For instance, Tylenol produced in India or in South Africa is going to be the same. Cancer drugs, vaccines, everything has to be the same. That, I would say was the missing link in Ayurveda. 

In that area, we have done a remarkable job. Reproducibility is embedded in every human being, if they don't see it, they’ll ask questions. 

Have you looked into the applications of green nanotechnology in veterinary sciences too?

Veterinary medicine plays an important role in modern medicine. Let us take a look at dogs. Dogs live with us, and eat with us. It has also been observed that when dogs live with smokers, they can be affected with cancer. That is why we are also testing the drug on dogs, and the efficacy we see is a significant study. It is important to study drugs in systems that mimic the human body, and dogs are one such model. Most of us still use mice, but it is borne in mind that cancer in mice does not mimic cancer in humans, but cancer in dogs do. So that is why it is important to bring in the aspect of veterinary sciences in drug research.

The US Patents and Trademarks Office has approved the use of Nano-Ayurvedic Medicine. How long did it take to get this patent approved? Can we consider this as a patent for traditional knowledge (because India does not allow that)? Can you elucidate on this?

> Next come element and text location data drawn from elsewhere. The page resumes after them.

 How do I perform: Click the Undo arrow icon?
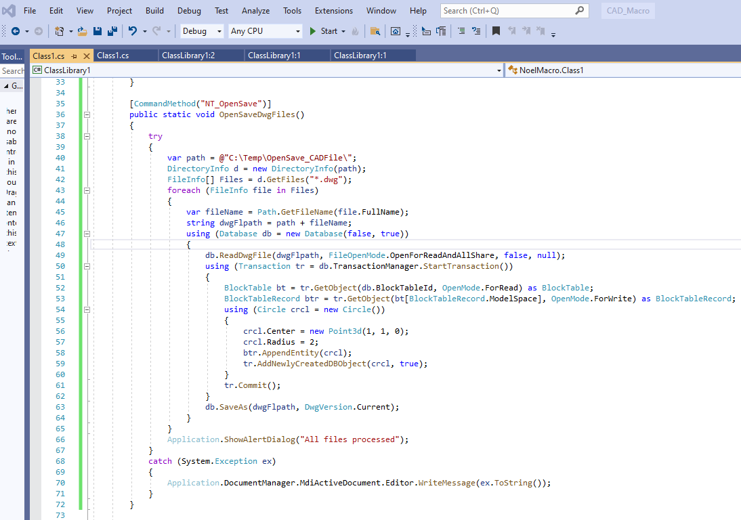(133, 31)
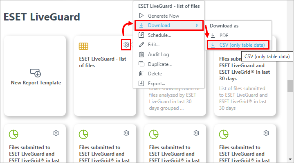Open gear menu of last bottom-row card
This screenshot has height=163, width=294.
click(x=266, y=133)
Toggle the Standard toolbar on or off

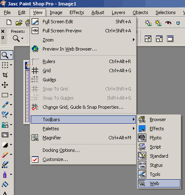point(159,156)
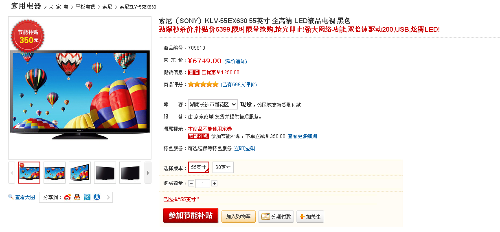500x232 pixels.
Task: Show previous thumbnails with left arrow
Action: coord(11,173)
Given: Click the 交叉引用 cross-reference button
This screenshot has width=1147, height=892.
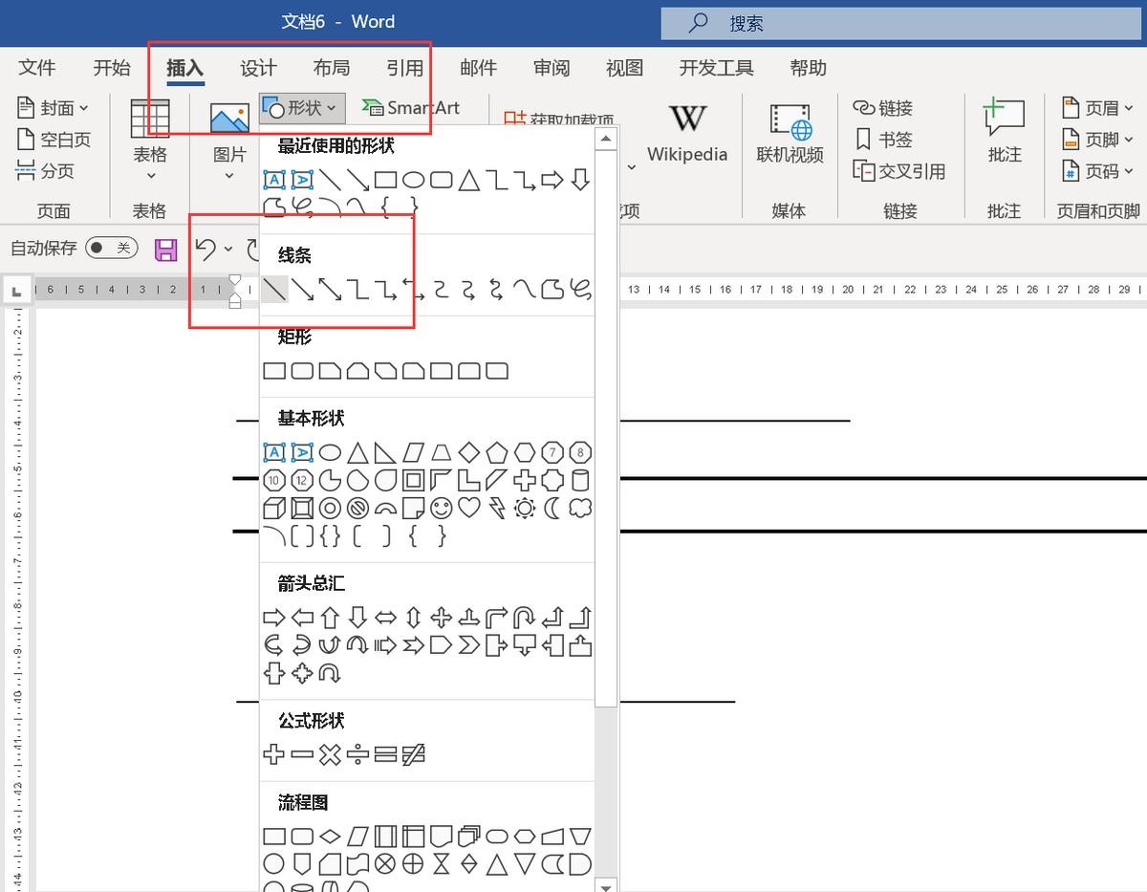Looking at the screenshot, I should pyautogui.click(x=899, y=171).
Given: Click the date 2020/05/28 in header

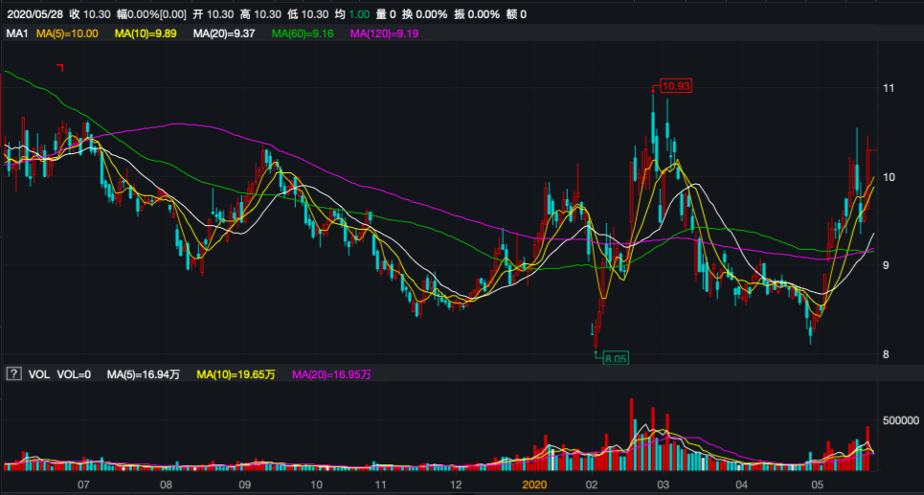Looking at the screenshot, I should 33,14.
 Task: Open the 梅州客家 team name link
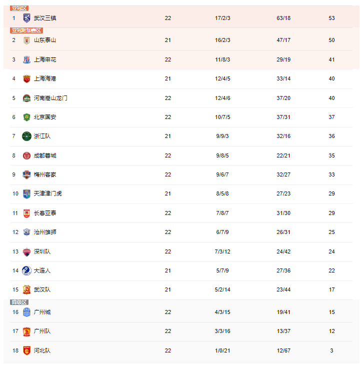point(45,175)
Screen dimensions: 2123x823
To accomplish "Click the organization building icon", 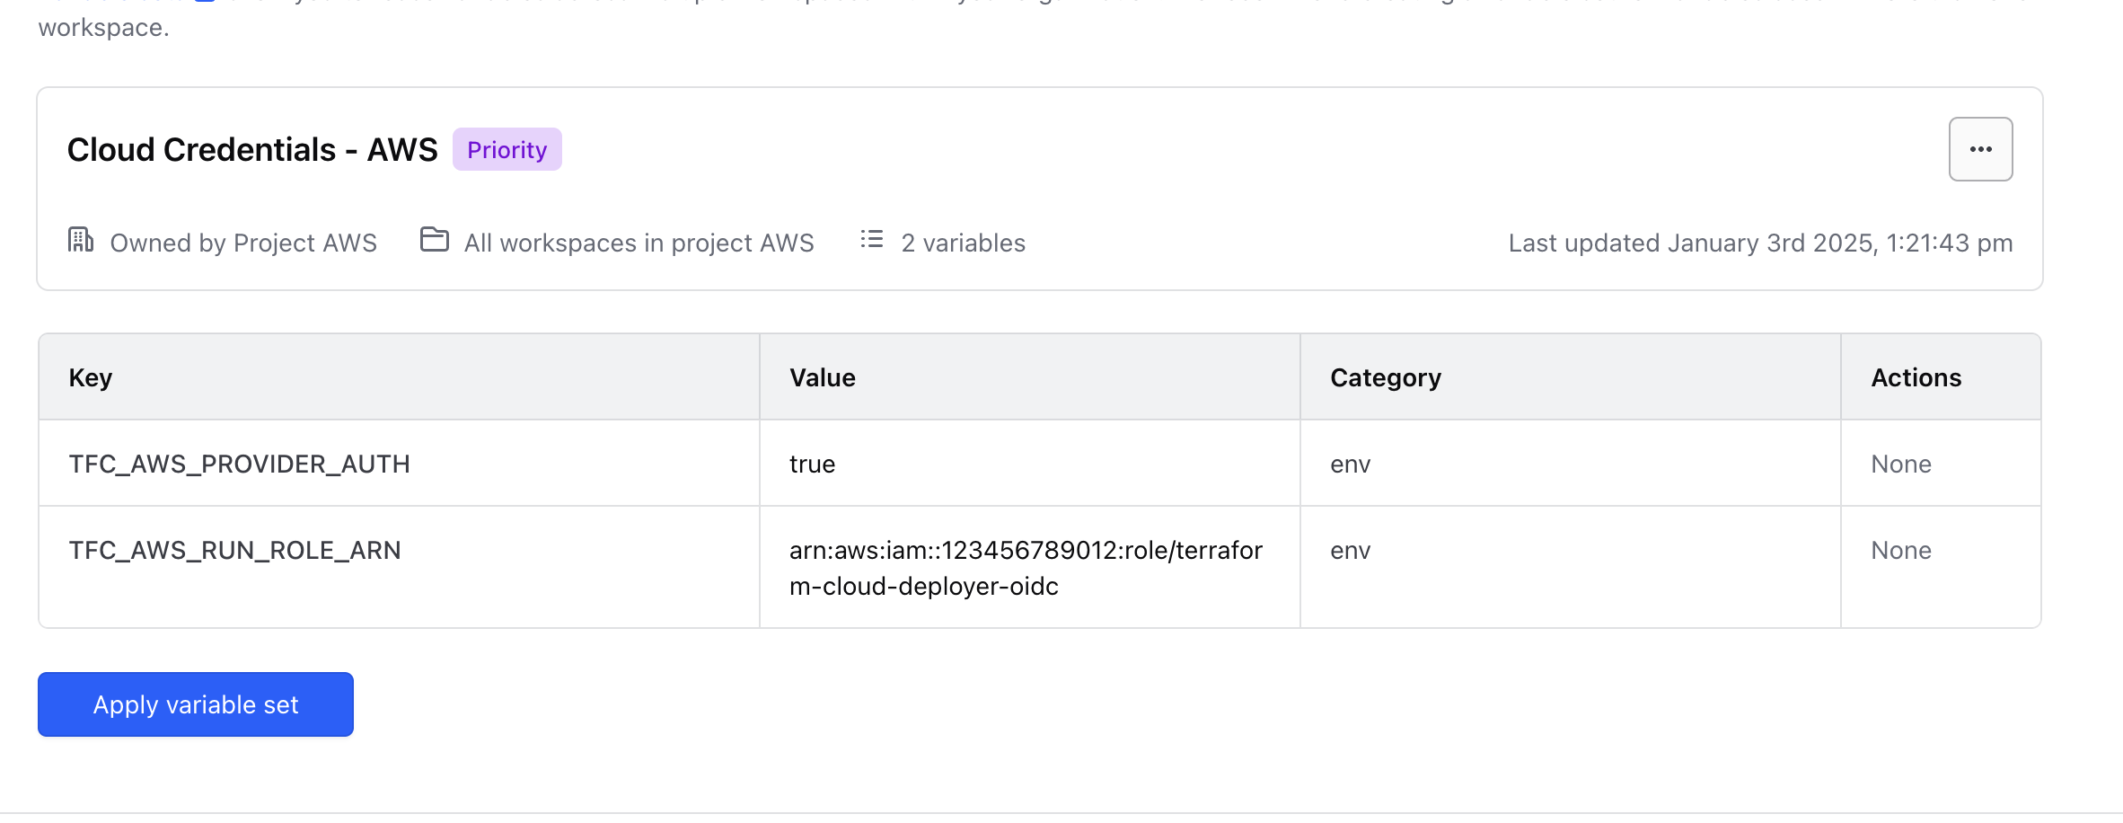I will (81, 241).
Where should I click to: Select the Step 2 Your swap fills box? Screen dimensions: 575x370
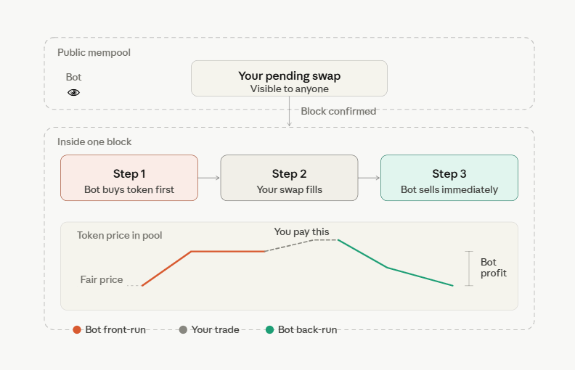290,178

Actually, not too long. We did not realise that it was going to be so quick. They saw the rationale behind our request. They knew about this medical modality, and that it has existed for so long in India. When they saw our publications, they saw that we applied nanotechnology to make Ayurvedic drugs more efficacious, and this made the whole process smooth and quick. 

The acronym ‘Nano-Ayurvedic Medicine’ is mostly about science. They must recognise the principles of nanotechnology in Ayurveda to help the field. We are here to promote the field, and to help the patient population. Patients must always be at the focal point of our research. So this term Nano-Ayurvedic Medicine gives a scientific armamentarium to Ayurveda.